> **What needs to be done**:
Check each line of the material that follows, and copy those holding the string "agent".

Start of Data listing

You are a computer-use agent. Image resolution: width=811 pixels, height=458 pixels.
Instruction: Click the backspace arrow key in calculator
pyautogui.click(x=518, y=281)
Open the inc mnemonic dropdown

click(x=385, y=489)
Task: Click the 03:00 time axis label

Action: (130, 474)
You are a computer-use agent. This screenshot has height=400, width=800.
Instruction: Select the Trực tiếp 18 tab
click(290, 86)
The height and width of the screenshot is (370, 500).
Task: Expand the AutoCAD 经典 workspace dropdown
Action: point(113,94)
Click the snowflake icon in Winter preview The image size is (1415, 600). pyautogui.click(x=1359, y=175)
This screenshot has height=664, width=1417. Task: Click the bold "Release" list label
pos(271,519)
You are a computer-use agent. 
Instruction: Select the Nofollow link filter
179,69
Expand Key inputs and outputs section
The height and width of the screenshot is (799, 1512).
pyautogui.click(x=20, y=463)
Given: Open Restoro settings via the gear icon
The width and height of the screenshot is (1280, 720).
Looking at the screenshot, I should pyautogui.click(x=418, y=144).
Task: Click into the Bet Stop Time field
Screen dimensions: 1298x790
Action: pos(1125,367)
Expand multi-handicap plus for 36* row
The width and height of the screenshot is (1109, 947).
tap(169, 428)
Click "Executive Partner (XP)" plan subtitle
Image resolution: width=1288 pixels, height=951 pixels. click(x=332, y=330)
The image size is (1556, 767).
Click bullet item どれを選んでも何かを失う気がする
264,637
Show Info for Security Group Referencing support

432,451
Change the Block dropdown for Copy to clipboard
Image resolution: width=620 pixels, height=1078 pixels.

End of Data listing

> **Written solution**:
You are a computer-use agent. Image resolution: width=811 pixels, height=458 pixels.
You are a computer-use agent. This screenshot has height=400, width=800.
You are a computer-use agent. 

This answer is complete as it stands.